These results suggest that a reduction of codon bias per se (without changing N3 content) has a relatively weak effect on the pairing potential of the best stems (LRT >=20) in both Adh and Adhr. In contrast, N3 content has a significant effect on pairing. Perturbing the N3 distribution to approximately equal amounts of A, G, C, and T increases the potential for secondary structure formation in Adh, but decreases it in Adhr.

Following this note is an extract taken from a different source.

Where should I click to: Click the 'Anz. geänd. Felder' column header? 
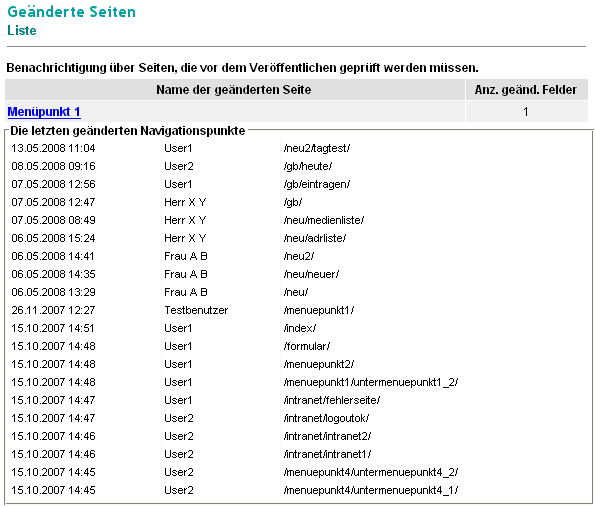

This finding, together with the result that the equal N3 simulations produce more helices with LRT >=20 than the native sequences for Adh, but not for Adhr, suggests that the potential for secondary structure formation is much stronger in Adhr than in Adh.

These observations are based on the distribution of helices with LRT >=20. Except for the fact that this is a relatively high value for LRT cutoff scores for secondary structures (PARSCH et al. 2000 Down), there is no guarantee that helices with this or a higher score exist in vivo. To further examine this problem and to check to what extent our conclusions depend on cutoff criteria, we next consider alternate criteria for assessing the potential for secondary structure formation, including the average maximum LRT from each randomization and the average 5% cutoff LRT scores.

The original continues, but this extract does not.